What you need to do:
Please give back an exact reproduction of the lines from the one with "The height and width of the screenshot is (588, 776)." through the end of the entries below, and no others.

Stored entries:
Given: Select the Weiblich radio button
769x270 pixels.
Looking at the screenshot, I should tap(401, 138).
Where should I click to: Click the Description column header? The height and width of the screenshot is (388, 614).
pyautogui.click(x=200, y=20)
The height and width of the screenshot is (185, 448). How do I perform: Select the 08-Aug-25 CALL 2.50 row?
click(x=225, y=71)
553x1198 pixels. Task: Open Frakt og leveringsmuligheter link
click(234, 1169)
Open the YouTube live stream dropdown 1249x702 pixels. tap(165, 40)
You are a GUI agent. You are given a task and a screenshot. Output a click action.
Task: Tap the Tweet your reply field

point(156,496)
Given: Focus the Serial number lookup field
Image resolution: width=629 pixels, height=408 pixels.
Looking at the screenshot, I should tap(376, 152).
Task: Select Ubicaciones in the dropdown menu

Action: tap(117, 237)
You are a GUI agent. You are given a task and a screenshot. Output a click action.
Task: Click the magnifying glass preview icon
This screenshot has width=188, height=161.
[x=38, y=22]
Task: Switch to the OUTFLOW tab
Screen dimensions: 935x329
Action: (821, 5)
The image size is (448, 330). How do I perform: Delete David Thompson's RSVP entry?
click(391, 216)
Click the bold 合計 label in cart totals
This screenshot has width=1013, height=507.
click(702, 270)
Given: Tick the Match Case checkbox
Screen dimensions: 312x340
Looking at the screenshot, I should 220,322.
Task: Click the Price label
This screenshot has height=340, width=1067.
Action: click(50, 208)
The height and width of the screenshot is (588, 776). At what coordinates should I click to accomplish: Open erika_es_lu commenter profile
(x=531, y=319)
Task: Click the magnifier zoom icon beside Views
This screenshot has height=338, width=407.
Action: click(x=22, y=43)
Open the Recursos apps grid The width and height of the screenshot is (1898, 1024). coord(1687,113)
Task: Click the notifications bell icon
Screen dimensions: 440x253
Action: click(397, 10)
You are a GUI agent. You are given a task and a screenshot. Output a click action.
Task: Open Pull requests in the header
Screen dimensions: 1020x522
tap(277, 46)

Your solution:
The height and width of the screenshot is (588, 776). At what coordinates should I click to accomplish: Open erika_es_lu commenter profile
(x=531, y=319)
Task: Click the magnifier zoom icon beside Views
This screenshot has height=338, width=407.
Action: click(x=22, y=43)
Open the Recursos apps grid The width and height of the screenshot is (1898, 1024). coord(1687,113)
Task: Click the notifications bell icon
Screen dimensions: 440x253
Action: click(397, 10)
You are a GUI agent. You are given a task and a screenshot. Output a click action.
Task: Open Pull requests in the header
Screen dimensions: 1020x522
tap(277, 46)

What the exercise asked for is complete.